— BEGIN TEXT TO READ —

Speaking Style: or Should Computers Sound Boring?

,
Felix Burkhardt

Text to speech synthesis has made tremendous progress during the past years, but speaking style is still a
challenge.

My Bose box and its tone of voice

Recently my Bose box spoke to me in a voice that sounded so unlike anything that could be generated by such a little box, it gave me a start. Besides that it seemed offended while saying “smartphone connected”, judging from the tone of its voice.

Emotional speech synthesis is an important part of the puzzle on the long way to human-like artificial human-machine interaction. No one ever speaks without emotion and speaking style at times carries more information than the actual words, imagine your car informing you about the lack of fuel in the same tone as the temperature outside.

Emotional simulation as a feature in speech synthesizers

Despite this fact, emotional simulation is not yet a self evident feature in current speech synthesizers.

— END TEXT TO READ —
— BEGIN DATASET —

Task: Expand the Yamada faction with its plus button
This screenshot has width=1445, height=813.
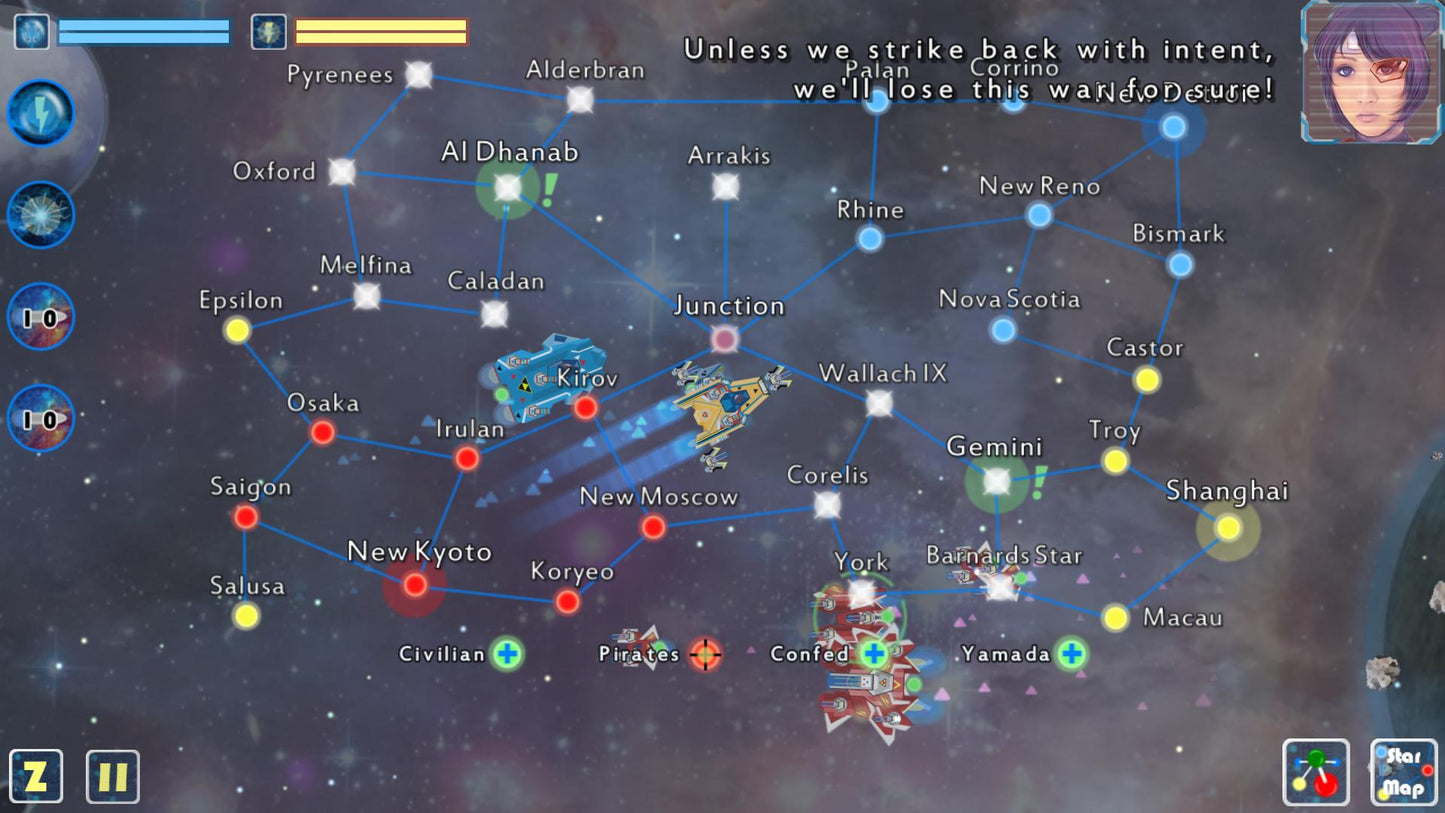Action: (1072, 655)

— END DATASET —
— BEGIN DATASET —

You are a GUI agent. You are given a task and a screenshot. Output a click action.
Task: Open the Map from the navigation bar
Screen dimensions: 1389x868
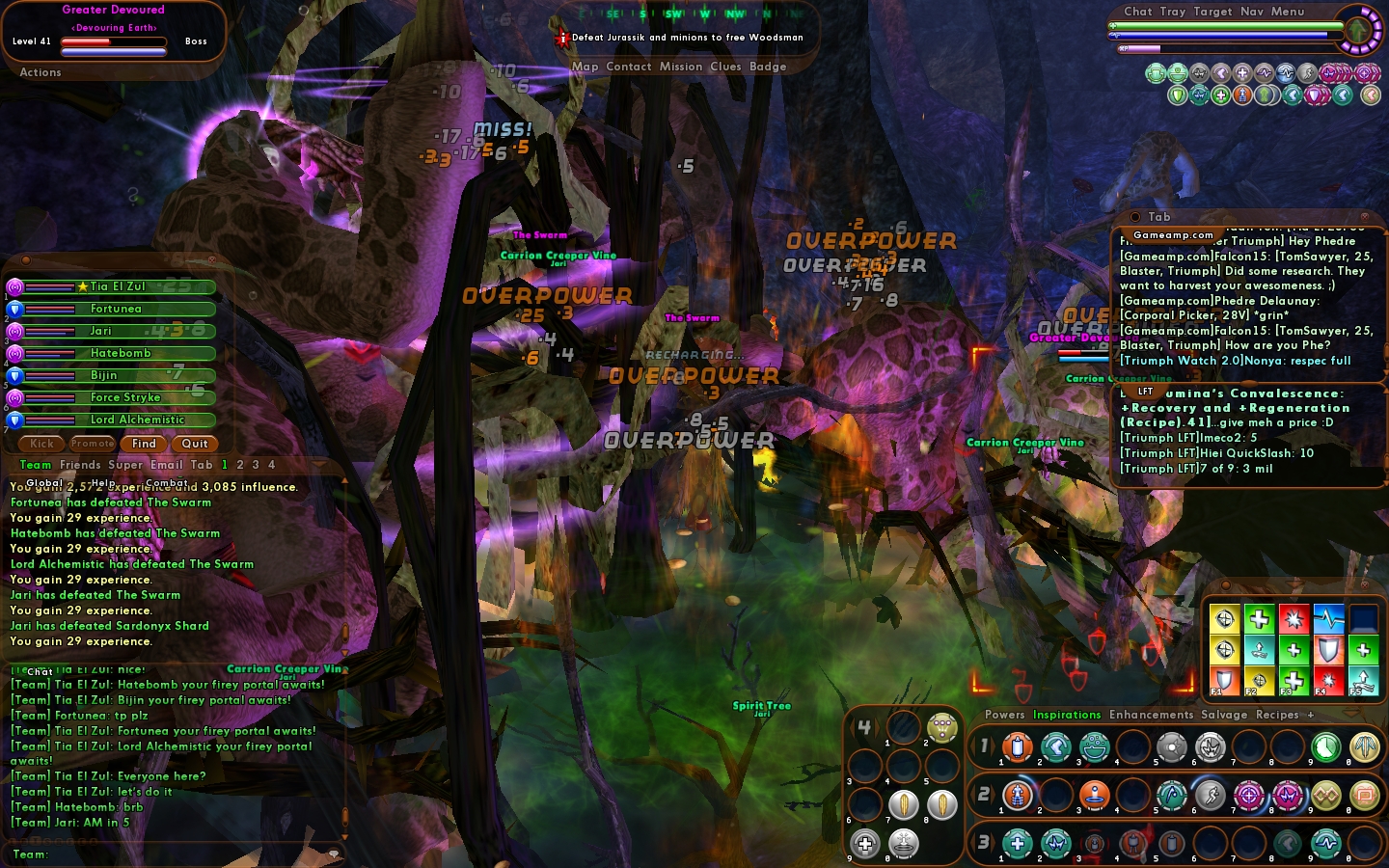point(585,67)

— END DATASET —

:: PROBLEM REQUIREMENTS ::
Quote the piece above on speaking style and emotion in speech synthesis, word for word from its title to its last line.

:: OUTPUT OF THE EXERCISE ::
Speaking Style: or Should Computers Sound Boring?

,
Felix Burkhardt

Text to speech synthesis has made tremendous progress during the past years, but speaking style is still a
challenge.

My Bose box and its tone of voice

Recently my Bose box spoke to me in a voice that sounded so unlike anything that could be generated by such a little box, it gave me a start. Besides that it seemed offended while saying “smartphone connected”, judging from the tone of its voice.

Emotional speech synthesis is an important part of the puzzle on the long way to human-like artificial human-machine interaction. No one ever speaks without emotion and speaking style at times carries more information than the actual words, imagine your car informing you about the lack of fuel in the same tone as the temperature outside.

Emotional simulation as a feature in speech synthesizers

Despite this fact, emotional simulation is not yet a self evident feature in current speech synthesizers.